Literature DB >> 29419665

The effects of physical therapy with neuromuscular electrical stimulation in patients with septic shock: Study protocol for a randomized cross-over design.

Alessandra Fabiane Lago1, Anamaria Siriani de Oliveira, Hugo Celso Dutra de Souza, João Santana da Silva, Anibal Basile-Filho, Ada Clarice Gastaldi.   

Abstract

INTRODUCTION: Septic shock is a potentially fatal organ dysfunction caused by an imbalance of the host response to infection. The changes in microcirculation during sepsis can be explained by the alterations in the endothelial barrier function. Endothelial progenitor cells (EPCs) are a potential recovery index of endothelial function and it an increase in response to neuromuscular electrical stimulation (NMES) was demonstrated. Therefore, the objective of this study is to investigate the effects of NMES in patients with septic shock.
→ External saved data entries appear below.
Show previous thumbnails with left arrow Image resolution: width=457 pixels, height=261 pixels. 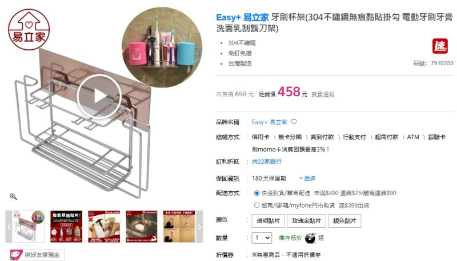coord(9,227)
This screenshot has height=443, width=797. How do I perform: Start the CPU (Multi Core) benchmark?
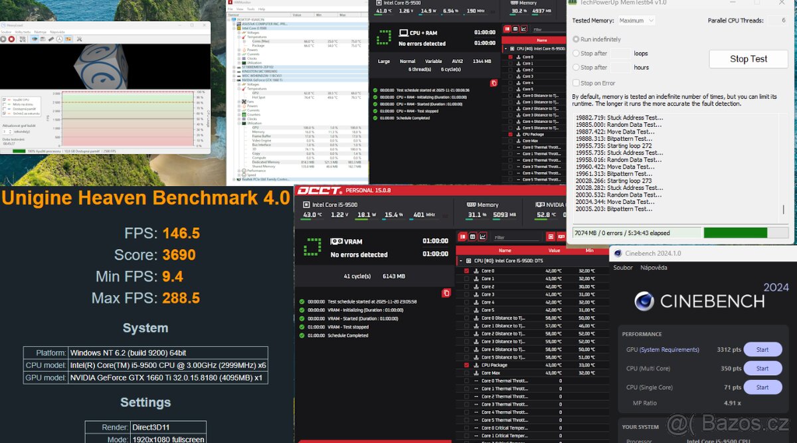tap(762, 369)
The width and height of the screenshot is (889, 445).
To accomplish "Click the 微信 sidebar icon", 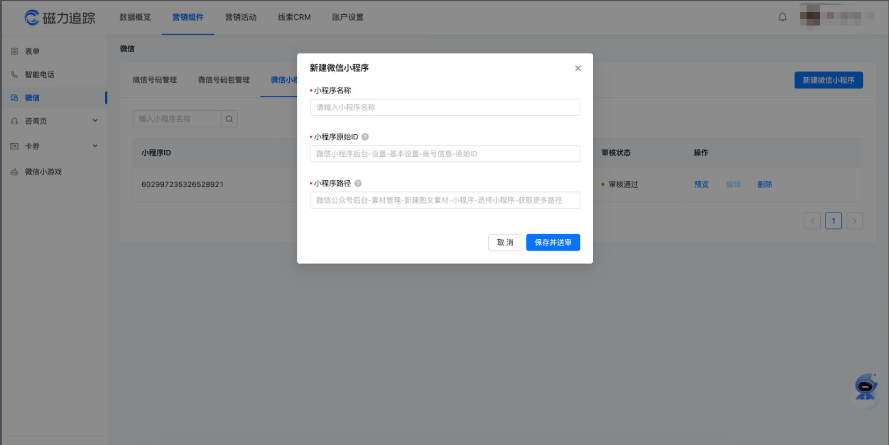I will coord(14,97).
METHODS AND ANALYSIS: It is a study protocol for a randomized cross-over design in an intensive care unit of a tertiary University hospital. Thirty-one patients aged 18 to 65 years. The study will be divided in 2 phases: the phase one will be held in the first 72 hours of septic shock and the phase two after 3 days of first assessment. Patients will be randomly selected to the intervention protocol (decubitus position with the limbs raised and NMES) and control protocol (decubitus position with the limbs raised without NMES). After this procedure, the patients will be allocated in group 1 (intervention and control protocol) or group 2 (control and intervention protocol) with a wash-out period of 4 to 6 hours between them. The main outcome is mobilization of EPCs. The secondary outcome is metabolic and hemodynamic data. A linear mixed model will be used for analysis of dependent variables and estimated values of the mean of the differences of each effect.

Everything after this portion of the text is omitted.